- _The task_
Your answer should be the lines below from the one holding "Task: Click Diana" through the one holding "You are a computer-use agent. 904x702 pixels.", copied exactly and with nothing else.

(Dataset entries)
..............................
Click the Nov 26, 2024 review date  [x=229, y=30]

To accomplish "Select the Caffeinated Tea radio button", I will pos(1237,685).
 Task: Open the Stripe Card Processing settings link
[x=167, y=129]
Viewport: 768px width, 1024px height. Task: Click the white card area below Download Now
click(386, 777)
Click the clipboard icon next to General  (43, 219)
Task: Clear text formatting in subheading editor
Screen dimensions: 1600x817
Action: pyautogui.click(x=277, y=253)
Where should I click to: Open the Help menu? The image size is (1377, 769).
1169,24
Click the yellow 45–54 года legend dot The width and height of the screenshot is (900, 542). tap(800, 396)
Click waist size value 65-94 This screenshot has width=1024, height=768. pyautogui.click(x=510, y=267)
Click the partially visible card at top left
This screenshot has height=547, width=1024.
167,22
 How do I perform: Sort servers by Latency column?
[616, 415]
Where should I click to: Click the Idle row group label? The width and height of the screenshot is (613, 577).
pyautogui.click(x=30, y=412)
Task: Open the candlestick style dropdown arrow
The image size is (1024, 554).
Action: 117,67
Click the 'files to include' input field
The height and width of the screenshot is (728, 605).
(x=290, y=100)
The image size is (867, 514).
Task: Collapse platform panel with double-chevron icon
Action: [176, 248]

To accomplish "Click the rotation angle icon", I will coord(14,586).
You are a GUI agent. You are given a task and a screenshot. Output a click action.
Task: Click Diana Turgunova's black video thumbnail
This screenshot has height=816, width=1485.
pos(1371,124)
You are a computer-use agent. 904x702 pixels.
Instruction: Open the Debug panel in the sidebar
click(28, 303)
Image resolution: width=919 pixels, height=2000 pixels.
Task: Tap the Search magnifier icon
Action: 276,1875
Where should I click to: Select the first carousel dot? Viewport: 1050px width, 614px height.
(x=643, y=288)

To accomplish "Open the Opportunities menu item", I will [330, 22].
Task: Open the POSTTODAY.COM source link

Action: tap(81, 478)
..............................
- _Answer for the task_
Task: Click Diana Turgunova's black video thumbnail
This screenshot has height=816, width=1485.
pos(1371,124)
You are a computer-use agent. 904x702 pixels.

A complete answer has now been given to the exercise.